Link the manifest in your HTML:
<link rel="manifest" href="/manifest.json">
Dark Mode Favicons
With dark mode adoption above 80% on many platforms, your favicon needs to work on both light and dark tab bars. SVG favicons handle this elegantly with embedded CSS:
<svg xmlns="http://www.w3.org/2000/svg" viewBox="0 0 32 32">
<style>
.icon { fill: #1a1a2e; }
@media (prefers-color-scheme: dark) {
.icon { fill: #e0e0e0; }
}
</style>
<rect class="icon" width="32" height="32" rx="6" />
<text x="16" y="23" text-anchor="middle"
font-family="sans-serif" font-size="20"
font-weight="bold" fill="#fff">S</text>
</svg>
The prefers-color-scheme: dark media query inside the SVG swaps colors automatically when the user's OS is in dark mode. No JavaScript required, no extra files.
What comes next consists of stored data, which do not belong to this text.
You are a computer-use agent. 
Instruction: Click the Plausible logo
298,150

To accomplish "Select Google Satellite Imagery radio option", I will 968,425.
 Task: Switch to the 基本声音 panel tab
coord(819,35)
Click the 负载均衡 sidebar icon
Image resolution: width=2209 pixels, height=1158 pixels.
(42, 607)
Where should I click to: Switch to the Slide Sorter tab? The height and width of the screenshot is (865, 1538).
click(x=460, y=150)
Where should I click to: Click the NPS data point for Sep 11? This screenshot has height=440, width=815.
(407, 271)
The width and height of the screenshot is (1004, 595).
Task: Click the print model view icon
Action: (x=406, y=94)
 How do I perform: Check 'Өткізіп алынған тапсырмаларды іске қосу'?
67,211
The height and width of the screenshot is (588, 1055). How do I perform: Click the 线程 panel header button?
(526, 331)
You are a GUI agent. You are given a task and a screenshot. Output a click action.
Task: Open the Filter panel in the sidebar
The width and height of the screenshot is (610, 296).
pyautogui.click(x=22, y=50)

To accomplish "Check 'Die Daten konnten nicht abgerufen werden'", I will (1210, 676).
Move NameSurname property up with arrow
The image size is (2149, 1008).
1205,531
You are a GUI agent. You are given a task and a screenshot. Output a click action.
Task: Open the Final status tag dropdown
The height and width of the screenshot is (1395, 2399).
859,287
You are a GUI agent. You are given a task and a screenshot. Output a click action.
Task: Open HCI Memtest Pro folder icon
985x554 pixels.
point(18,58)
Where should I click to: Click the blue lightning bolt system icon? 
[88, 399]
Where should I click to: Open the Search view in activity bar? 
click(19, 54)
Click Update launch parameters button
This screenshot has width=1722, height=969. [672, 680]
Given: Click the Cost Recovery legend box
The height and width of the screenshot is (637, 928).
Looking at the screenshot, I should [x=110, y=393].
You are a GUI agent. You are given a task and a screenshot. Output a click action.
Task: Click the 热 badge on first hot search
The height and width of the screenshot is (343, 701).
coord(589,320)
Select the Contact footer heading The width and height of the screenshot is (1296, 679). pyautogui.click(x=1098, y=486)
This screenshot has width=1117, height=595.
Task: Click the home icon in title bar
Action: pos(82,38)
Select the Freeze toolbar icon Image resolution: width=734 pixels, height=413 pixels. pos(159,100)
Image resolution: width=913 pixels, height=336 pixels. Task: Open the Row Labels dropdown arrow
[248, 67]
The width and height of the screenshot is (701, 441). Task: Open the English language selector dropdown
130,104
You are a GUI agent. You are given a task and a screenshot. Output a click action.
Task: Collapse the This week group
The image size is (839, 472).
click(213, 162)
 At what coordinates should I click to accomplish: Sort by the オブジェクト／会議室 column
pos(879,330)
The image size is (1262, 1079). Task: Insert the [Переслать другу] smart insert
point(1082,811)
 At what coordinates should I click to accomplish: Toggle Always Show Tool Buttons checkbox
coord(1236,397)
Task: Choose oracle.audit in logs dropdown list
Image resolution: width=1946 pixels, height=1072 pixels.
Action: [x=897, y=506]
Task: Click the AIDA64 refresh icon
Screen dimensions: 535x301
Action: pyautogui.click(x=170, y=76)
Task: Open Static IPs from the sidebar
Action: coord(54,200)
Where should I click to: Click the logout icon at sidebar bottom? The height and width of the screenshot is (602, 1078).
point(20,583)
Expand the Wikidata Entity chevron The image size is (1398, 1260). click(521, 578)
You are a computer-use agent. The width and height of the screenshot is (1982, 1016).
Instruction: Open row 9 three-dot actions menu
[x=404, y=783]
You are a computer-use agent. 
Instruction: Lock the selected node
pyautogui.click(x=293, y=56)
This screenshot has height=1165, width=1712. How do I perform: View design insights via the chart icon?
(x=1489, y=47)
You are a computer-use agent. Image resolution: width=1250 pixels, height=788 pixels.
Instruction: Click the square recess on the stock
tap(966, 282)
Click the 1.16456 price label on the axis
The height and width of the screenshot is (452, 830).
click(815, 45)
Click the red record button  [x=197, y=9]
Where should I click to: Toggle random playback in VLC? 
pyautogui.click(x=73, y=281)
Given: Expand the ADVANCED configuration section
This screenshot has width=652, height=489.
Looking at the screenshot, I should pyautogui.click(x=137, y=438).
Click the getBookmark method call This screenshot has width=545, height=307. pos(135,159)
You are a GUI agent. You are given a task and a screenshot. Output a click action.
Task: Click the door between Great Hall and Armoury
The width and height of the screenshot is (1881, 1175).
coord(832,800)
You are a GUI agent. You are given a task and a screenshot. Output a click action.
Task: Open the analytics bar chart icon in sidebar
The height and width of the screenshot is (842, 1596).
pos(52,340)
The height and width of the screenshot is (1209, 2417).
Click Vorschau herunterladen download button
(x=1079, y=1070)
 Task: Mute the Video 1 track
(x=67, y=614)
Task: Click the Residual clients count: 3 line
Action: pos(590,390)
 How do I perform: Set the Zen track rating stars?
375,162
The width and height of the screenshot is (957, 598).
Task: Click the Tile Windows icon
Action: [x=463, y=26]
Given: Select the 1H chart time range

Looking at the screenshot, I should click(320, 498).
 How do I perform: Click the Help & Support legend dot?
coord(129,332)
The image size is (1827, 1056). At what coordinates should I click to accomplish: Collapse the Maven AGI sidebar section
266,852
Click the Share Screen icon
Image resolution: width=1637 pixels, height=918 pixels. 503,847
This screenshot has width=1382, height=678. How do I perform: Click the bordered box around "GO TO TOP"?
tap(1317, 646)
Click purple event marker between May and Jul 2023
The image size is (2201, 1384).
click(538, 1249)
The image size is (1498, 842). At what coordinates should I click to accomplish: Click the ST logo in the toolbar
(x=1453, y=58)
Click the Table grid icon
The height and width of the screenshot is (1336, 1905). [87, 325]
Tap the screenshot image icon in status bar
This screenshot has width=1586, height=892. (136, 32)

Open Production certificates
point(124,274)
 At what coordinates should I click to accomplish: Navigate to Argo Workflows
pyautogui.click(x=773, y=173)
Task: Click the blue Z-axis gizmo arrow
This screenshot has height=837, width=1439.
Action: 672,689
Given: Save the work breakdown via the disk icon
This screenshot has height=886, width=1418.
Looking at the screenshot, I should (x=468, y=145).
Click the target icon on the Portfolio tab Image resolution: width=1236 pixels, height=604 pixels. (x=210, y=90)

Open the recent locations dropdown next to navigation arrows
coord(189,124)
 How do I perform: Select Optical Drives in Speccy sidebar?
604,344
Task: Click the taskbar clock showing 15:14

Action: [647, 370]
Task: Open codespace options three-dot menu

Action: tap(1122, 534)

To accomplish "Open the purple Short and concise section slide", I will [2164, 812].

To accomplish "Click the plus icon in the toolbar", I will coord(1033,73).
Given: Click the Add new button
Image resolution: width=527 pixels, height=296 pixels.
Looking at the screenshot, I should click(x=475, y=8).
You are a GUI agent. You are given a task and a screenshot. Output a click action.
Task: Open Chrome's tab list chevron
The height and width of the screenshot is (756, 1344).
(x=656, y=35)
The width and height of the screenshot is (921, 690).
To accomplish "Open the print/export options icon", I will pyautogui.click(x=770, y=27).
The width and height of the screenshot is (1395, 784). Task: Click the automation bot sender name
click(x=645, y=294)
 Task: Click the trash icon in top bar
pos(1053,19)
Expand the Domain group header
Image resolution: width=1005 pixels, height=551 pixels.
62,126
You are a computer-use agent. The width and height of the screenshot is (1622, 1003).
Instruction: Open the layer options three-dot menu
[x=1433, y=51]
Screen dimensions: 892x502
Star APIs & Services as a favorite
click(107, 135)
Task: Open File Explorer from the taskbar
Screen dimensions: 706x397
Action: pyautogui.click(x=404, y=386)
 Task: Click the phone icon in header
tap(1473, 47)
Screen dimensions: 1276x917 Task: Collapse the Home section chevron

This is the single best reason to use SVG favicons.
For PNG/ICO favicons, you can't respond to dark mode dynamically. The workaround is to choose a design that has sufficient contrast on both light and dark backgrounds — typically a colored icon on a transparent background, or an icon with a built-in background shape.
Common Favicon Mistakes
Even experienced developers stumble on these:
- Using the full logo: A detailed logo with text is illegible at 16×16. Extract a single mark or initial instead.
- Renaming a PNG to .ico: An ICO file has a specific binary format. Simply changing the extension doesn't convert it. Browsers may reject a renamed PNG with an .ico extension. Use a proper ICO conversion tool.
- Missing apple-touch-icon: Without it, iOS shows a blurry screenshot of your page as the home screen icon. Always provide a 180×180 PNG.
- Huge file sizes: Favicons should be tiny — ideally under 10 KB for PNGs, under 15 KB for ICO. A 200 KB favicon wastes bandwidth on every page load across every tab.
- No fallback for SVG: About 3–5% of browsers don't support SVG favicons. Always include an ICO or PNG fallback alongside your SVG.
- Forgetting to test: Open your site in Chrome, Firefox, Safari, and Edge. Check on iOS and Android. Verify the icon in a bookmark and in Google Search results. Each context may reveal issues.
- Caching problems: Browsers cache favicons aggressively. After updating your favicon, users may see the old one for days or weeks. Version the filename (e.g.,
favicon.svg?v=2) or use cache-busting headers.
Testing Your Favicon
Before deploying, verify your favicon across all contexts:
- Browser tabs: Open your site in Chrome, Firefox, Safari, and Edge. Check both light and dark mode if using SVG.
- Bookmarks: Add the site to your bookmarks bar and verify the icon renders correctly.
- Mobile home screen: On iOS, use "Add to Home Screen" from Safari. On Android, use "Add to Home screen" from Chrome.
- Google Search: Use Google's Rich Results Test or search for your site and check the favicon in results.
- DevTools: Open the Network tab, filter by "img" or "icon", and verify each favicon file loads with a 200 status and correct MIME type.
- Online validators: Tools like RealFaviconGenerator's checker test all platforms and report missing sizes.